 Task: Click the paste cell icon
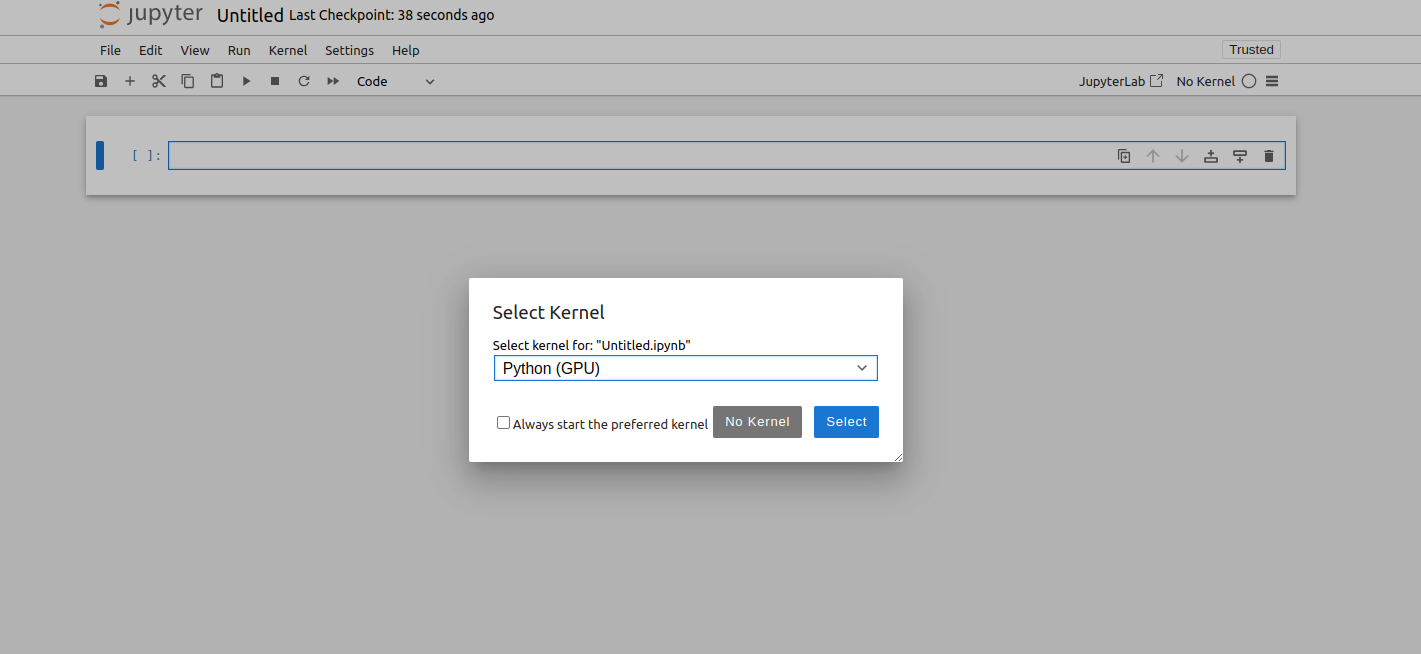click(217, 81)
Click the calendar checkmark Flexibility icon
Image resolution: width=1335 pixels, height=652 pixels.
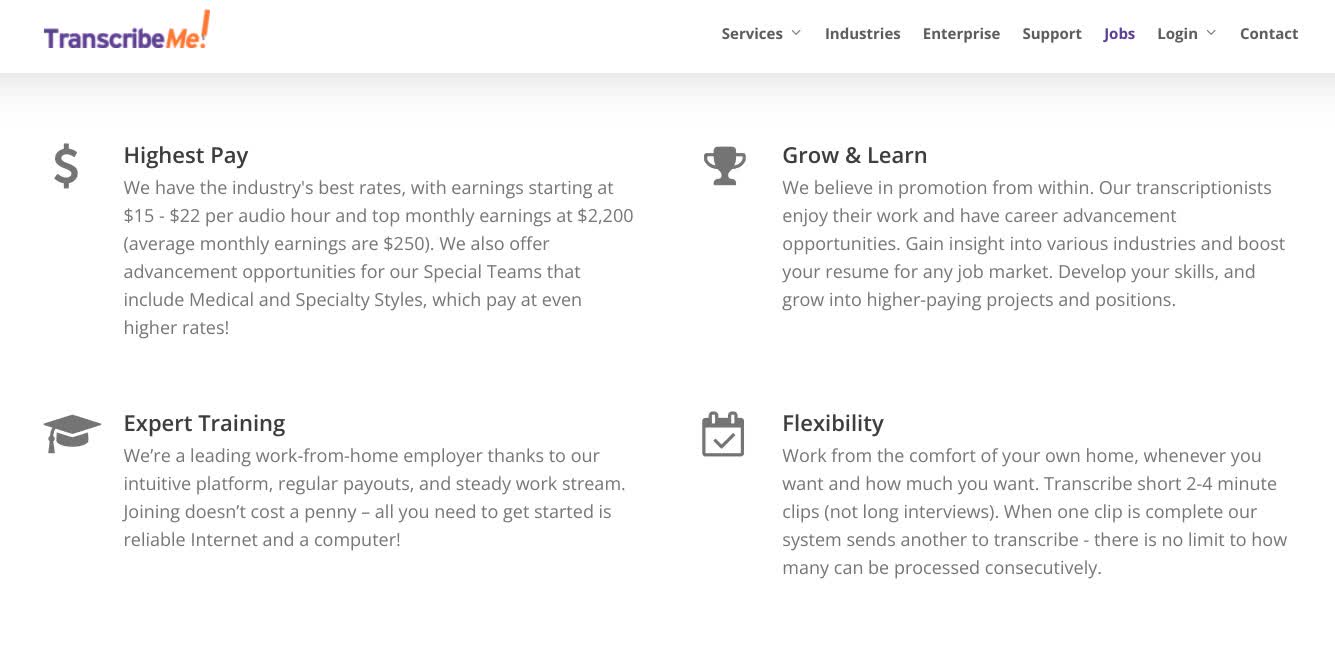click(723, 434)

■ TASK DETAILS:
Render the material above as a JSON list of strings, one string per line, with blank lines skipped and the pictures left out.

■ EXERCISE OUTPUT:
[
  " Task: Click the paste cell icon",
  "click(217, 81)",
  "Click the calendar checkmark Flexibility icon",
  "Image resolution: width=1335 pixels, height=652 pixels.",
  "click(723, 434)"
]